UK deals down 40% as cross-border capital diminishes

The UK is a mixed market which is attracting a lot less foreign capital than usual as we approach the end of 2020, experts agreed at Real Asset Media’s Is the UK still OK? Covid-19, Brexit and the Property Markets briefing, which was held online this week.

“Capital market transactions are down 40% this year, which gives you an idea of how quiet life is,” said Stephanie McMahon, senior director, head of research, BNP Paribas Real Estate UK. “In Central London, office take-up is down 70% on last year. It’s a provisional figure but it shows where we are, even if the market will pick up towards the end of the year,” she said.

There is a mood of caution among investors across Europe and indeed the world. But now that cross-border capital is unable or unwilling to invest, the UK is paying the price for the dominant role that foreign investors have played.
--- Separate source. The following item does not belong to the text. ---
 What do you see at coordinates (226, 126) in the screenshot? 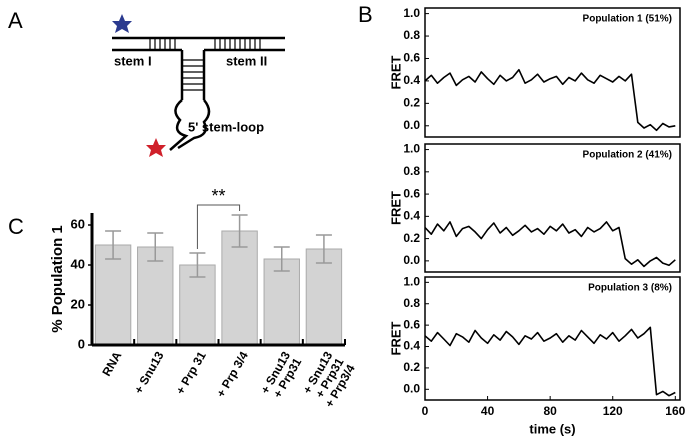
I see `diagram-label: 5' stem-loop` at bounding box center [226, 126].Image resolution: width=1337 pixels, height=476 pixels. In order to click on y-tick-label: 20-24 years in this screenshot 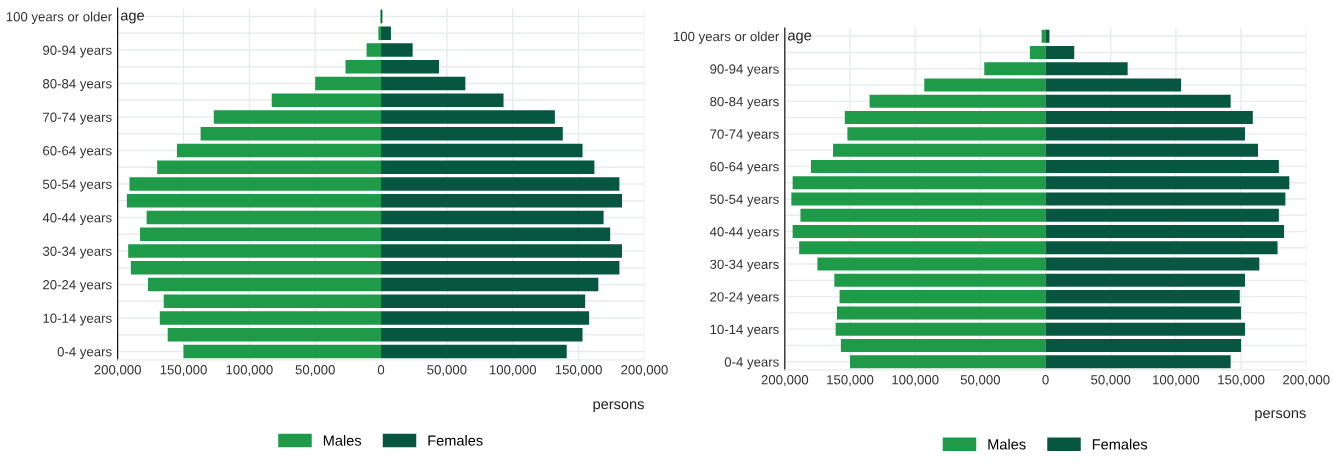, I will do `click(78, 286)`.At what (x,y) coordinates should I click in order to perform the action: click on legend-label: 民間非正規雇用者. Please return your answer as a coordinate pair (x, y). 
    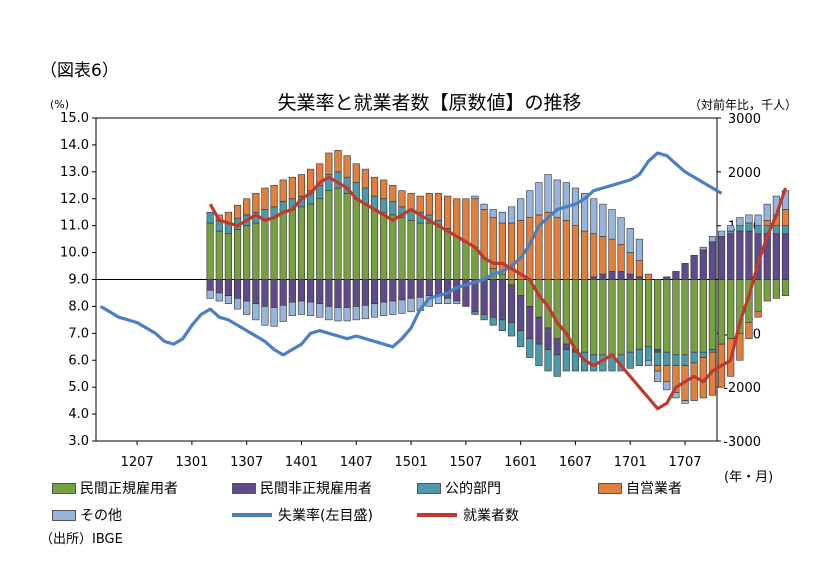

“Markets are in risk-off mode in general, but the big difference between the UK and Germany or France is that in these two countries domestic capital is very active,” said Tony Brown, global head of real estate, M&G Real Estate.

Investment volumes in Germany are likely to be higher this year than in 2019, which is remarkable, and even in France record yields are being achieved for Paris CBD assets.
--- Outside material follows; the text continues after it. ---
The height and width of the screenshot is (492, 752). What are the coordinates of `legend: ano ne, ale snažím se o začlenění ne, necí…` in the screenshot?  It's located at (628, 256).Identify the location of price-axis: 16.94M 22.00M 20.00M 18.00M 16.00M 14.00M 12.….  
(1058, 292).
Limited cross-border capital currently entering UK

“That is a big contrast to the UK, where we’ve seen a lot less investor demand,” Brown said. “It is difficult to tell if it’s sentiment, Brexit or the practical impact of travel restrictions, but the reality is that there’s limited cross-border capital coming into the UK at the moment.”

There are advantages to the situation, he pointed out, as there is a lot less competition in the market and proactive investors can buy prime assets more easily.
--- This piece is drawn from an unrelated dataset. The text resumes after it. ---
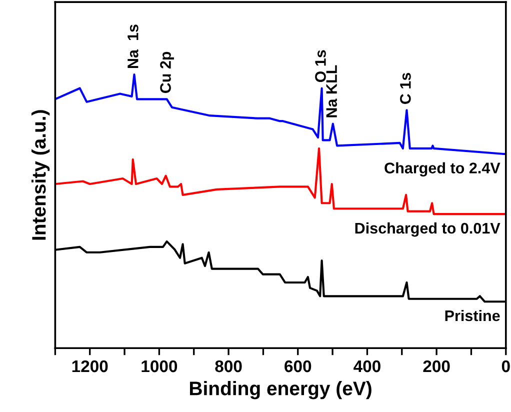 The image size is (511, 412). I want to click on series-label: Discharged to 0.01V, so click(428, 230).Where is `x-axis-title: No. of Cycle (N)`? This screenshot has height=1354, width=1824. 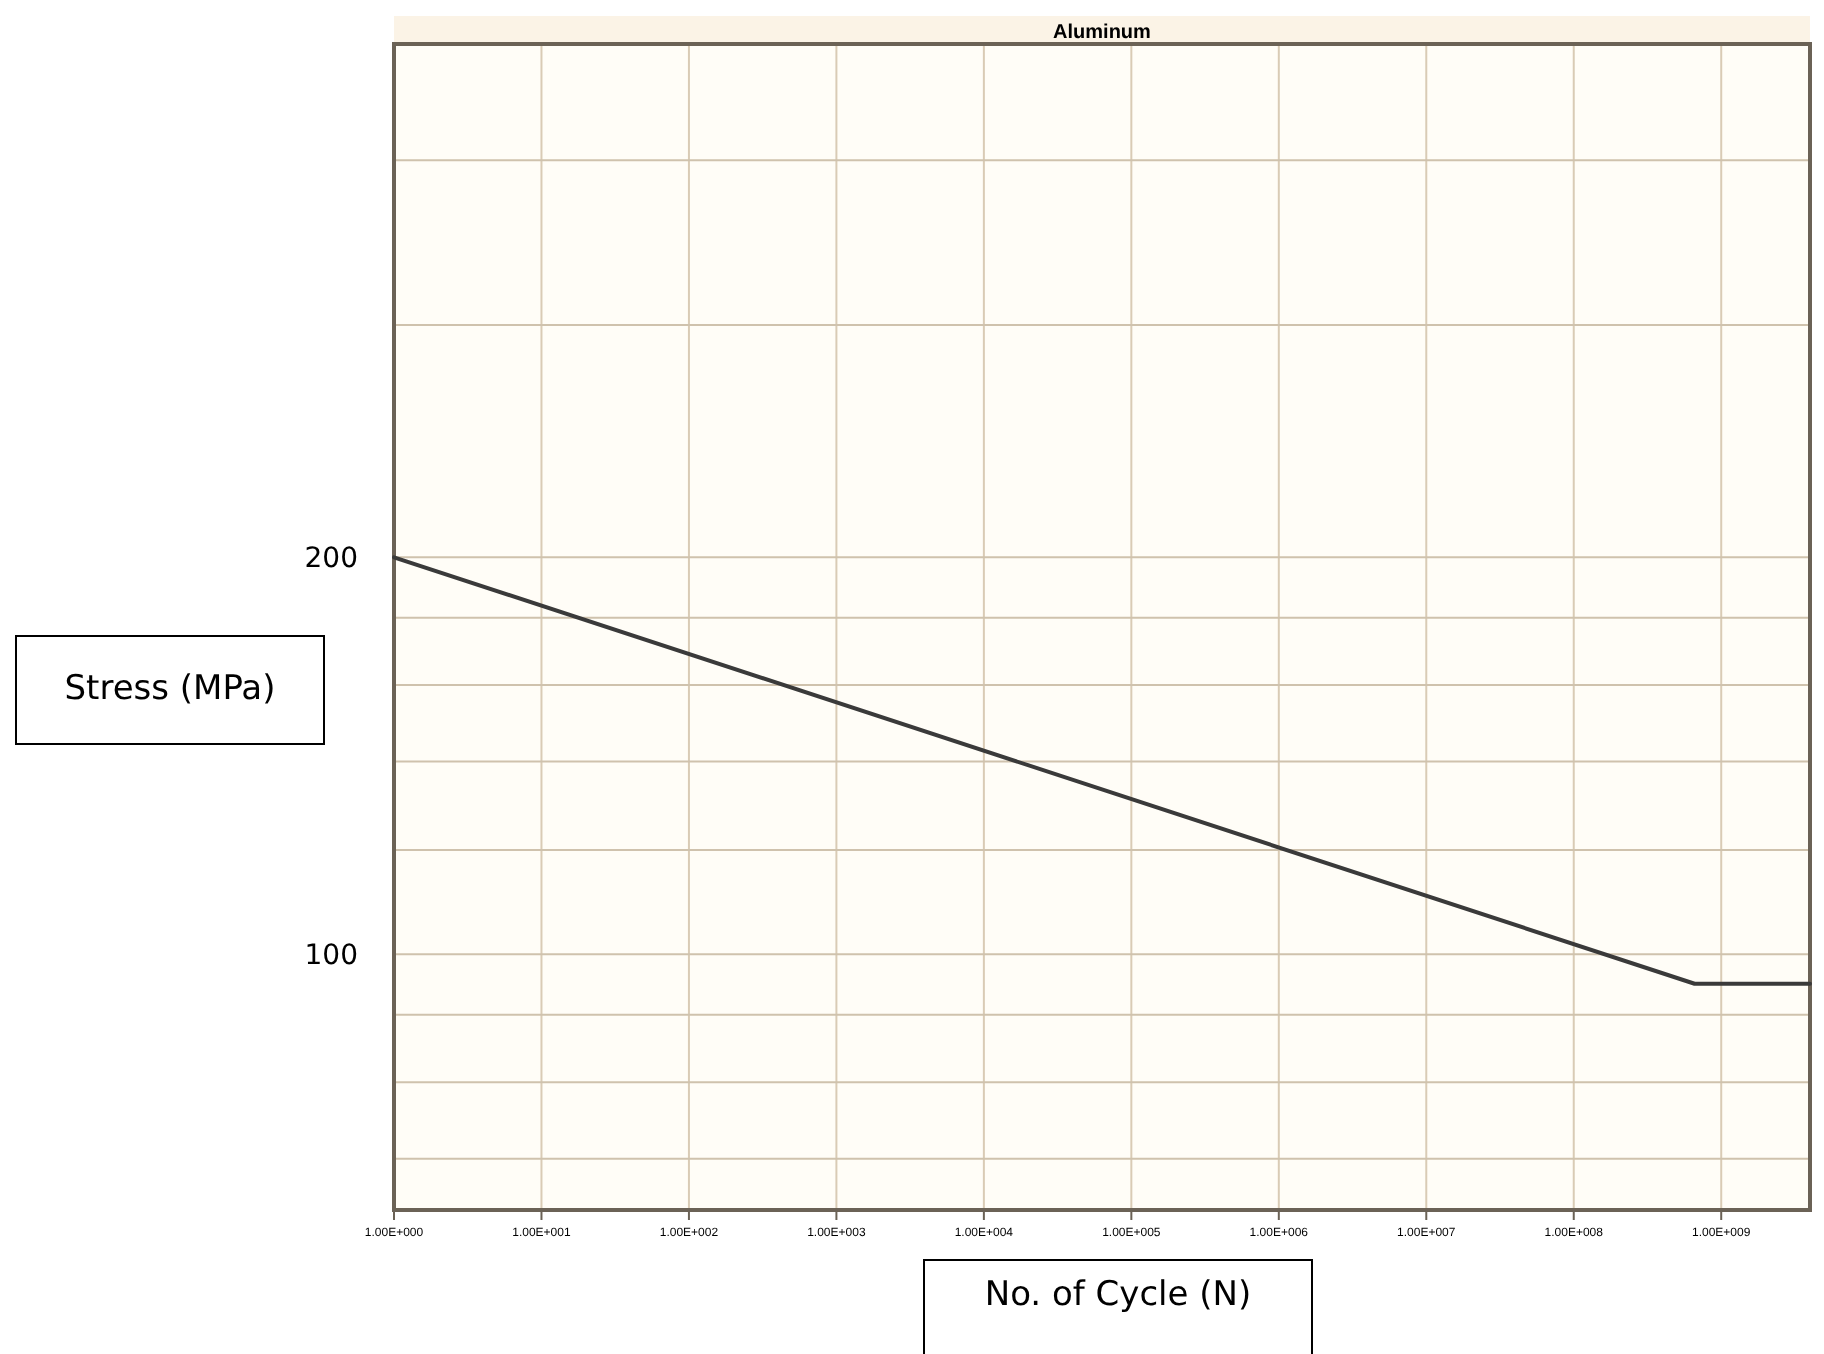
x-axis-title: No. of Cycle (N) is located at coordinates (1118, 1296).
There are big differences between the UK and its Continental peers but also within the UK itself.

“We see a very polarised, disaggregated market,” said Mark Haywood, partner, CMS. “Investment volumes are down some 35% on the ten-year average, but the industrial sector has never been stronger. A lot of what is on our desk now is industrial deals, anything from £50 to £500-600 million.”

The next priority for investors at the moment is the living sector, he said, from healthcare and student housing to regional PRS investments.

“An example is the four 64-storey Renaker towers in Manchester, with 1,500 apartments,” said Haywood. “It shows the level of interest in build to rent, but also the shift to regional cities. London has become more expensive and difficult to live in, while the regions have become a lot more attractive.”